Une brève histoire de l’orthographe

Des moutonsss…

Il serait aisé de réformer l’orthographe française si elle obéissait à une seule et unique logique. Mais, comme le rappelle Pascale Cheminée dans sa Brève histoire de l’orthographe, la vérité en ce domaine est loin d’être une et indivisible et les absurdités ne sont pas toujours si absurdes.

Il y a à boire et à manger dans la série « Petits guides de la langue française » publiée en ce moment par Le Monde et chapeautée par Érik Orsenna. Certains titres sont si « pointus » qu’ils effraieraient même un spécialiste. Mais on lira avec intérêt Une brève histoire de l’orthographe, de Pascale Cheminée, étant entendu que le mot important dans ce titre n’est pas tant orthographe que histoire. On découvre en effet que les discussions sur la réforme de l’orthographe ne datent pas de quelques décennies, comme on pourrait le croire, mais de plusieurs siècles. Le grand mirage d’une orthographe simplifiée et phonétique se rencontre déjà au XVIIe siècle, voire au XVIe. Mirage ? Oui, mirage, car une question qui se pose depuis si longtemps sans avoir jamais trouvé sa résolution ne saurait être qu’une question mal posée.

Certes, l’orthographe française compte un certain nombre d’absurdités et d’aberrations qui gagneraient à ne plus exister. Imbécile avec un –l, mais imbécillité avec deux. Rationalité avec un –n, constitutionnalité avec deux… Mais ce second exemple montre déjà à lui seul dans quelle impasse, ou plutôt dans quelle spirale on s’engage quand on prétend réformer et uniformiser. Constitutionnalité, création relativement récente, prend deux –n parce qu’on a voulu l’aligner sur l’adjectif constitutionnel. Moyennant quoi, il n’entre pas dans la catégorie nationalité, rationalité, dont la légitimité originelle est peut-être discutable, mais qui est validée par ce qu’on nomme, tout simplement, l’usage.
· · · · ·
CONSIGNE
Recopiez fidèlement le passage de l'article sur l'histoire de l'orthographe qui commence par « Certes, l’orthographe française » et se poursuit jusqu'à « tout simplement, l’usage. ». La liste qui suit provient d'une autre source.

DONNÉES SOURCES
· · · · ·
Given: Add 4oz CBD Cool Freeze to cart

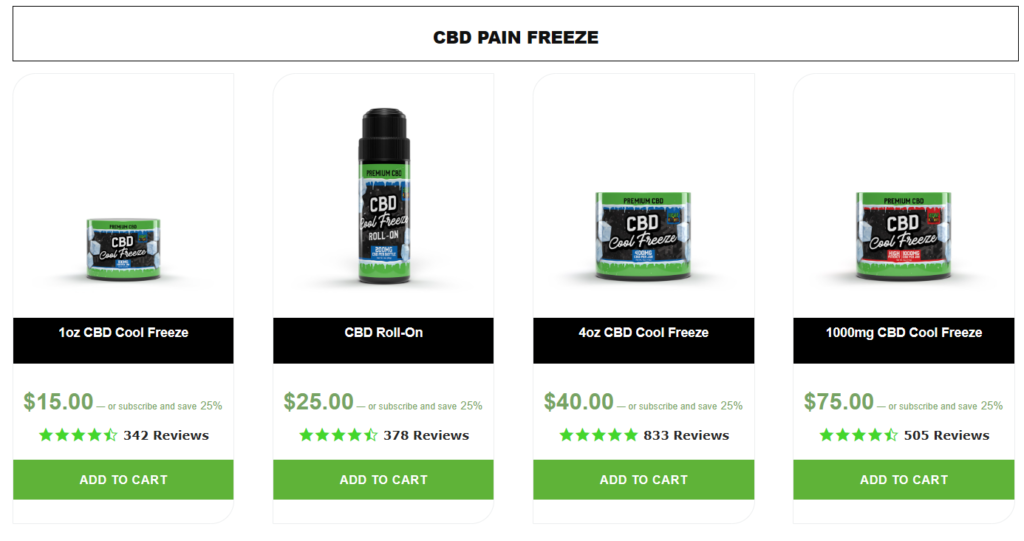Looking at the screenshot, I should (643, 480).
· · · · ·
CORRIGÉ
Certes, l’orthographe française compte un certain nombre d’absurdités et d’aberrations qui gagneraient à ne plus exister. Imbécile avec un –l, mais imbécillité avec deux. Rationalité avec un –n, constitutionnalité avec deux… Mais ce second exemple montre déjà à lui seul dans quelle impasse, ou plutôt dans quelle spirale on s’engage quand on prétend réformer et uniformiser. Constitutionnalité, création relativement récente, prend deux –n parce qu’on a voulu l’aligner sur l’adjectif constitutionnel. Moyennant quoi, il n’entre pas dans la catégorie nationalité, rationalité, dont la légitimité originelle est peut-être discutable, mais qui est validée par ce qu’on nomme, tout simplement, l’usage.